**EXTRACTED DATA**
►

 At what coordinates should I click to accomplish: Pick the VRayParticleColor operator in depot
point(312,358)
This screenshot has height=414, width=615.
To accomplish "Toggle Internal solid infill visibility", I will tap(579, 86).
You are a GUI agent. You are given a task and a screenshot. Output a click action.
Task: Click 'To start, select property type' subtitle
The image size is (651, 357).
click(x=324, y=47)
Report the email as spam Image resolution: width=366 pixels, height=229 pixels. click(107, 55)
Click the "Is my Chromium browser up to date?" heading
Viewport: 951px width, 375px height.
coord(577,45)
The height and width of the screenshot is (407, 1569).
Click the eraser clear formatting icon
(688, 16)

◄
►

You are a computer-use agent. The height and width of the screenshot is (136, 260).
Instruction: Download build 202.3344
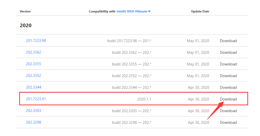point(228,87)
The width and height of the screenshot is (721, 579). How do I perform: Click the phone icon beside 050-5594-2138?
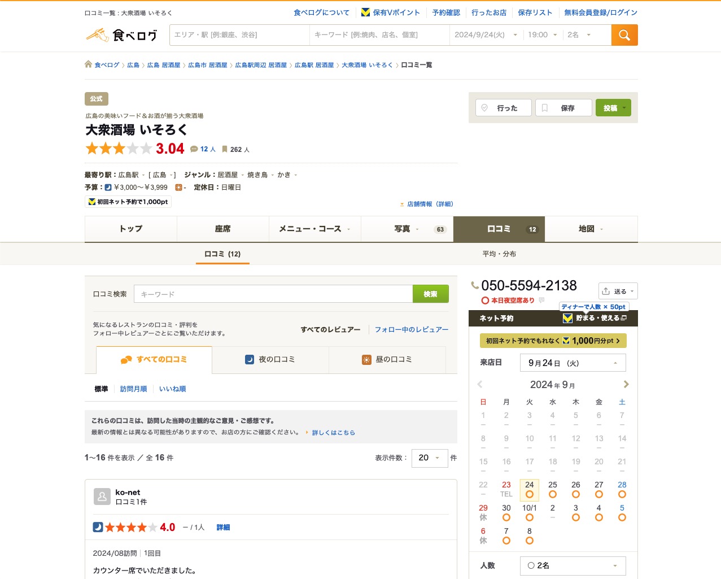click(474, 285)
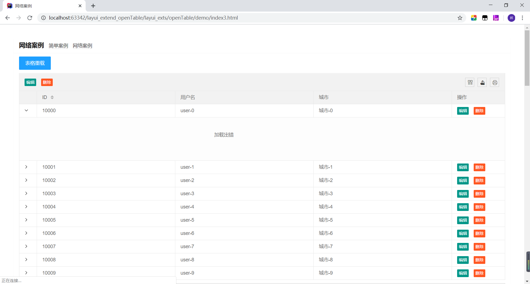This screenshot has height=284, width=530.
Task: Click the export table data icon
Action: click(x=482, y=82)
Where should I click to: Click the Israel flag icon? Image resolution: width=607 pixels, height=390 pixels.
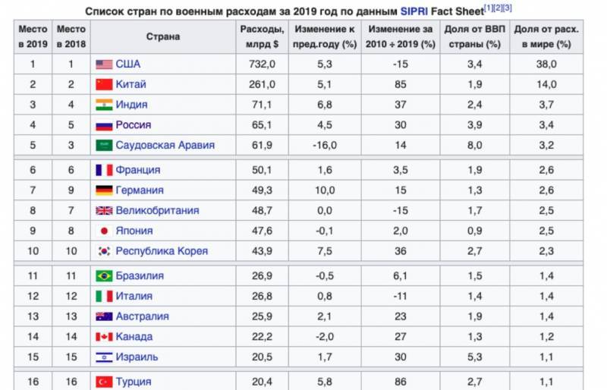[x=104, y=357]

◄
►

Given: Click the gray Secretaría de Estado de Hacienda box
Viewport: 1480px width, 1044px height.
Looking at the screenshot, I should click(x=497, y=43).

◄

**EXERCISE OBJECTIVE**
Select every line of the records holding the string "agent".

**COMPLETED TASK**
You are a GUI agent. You are given a task and a screenshot. Output a click action.
You are a computer-use agent. The height and width of the screenshot is (136, 260).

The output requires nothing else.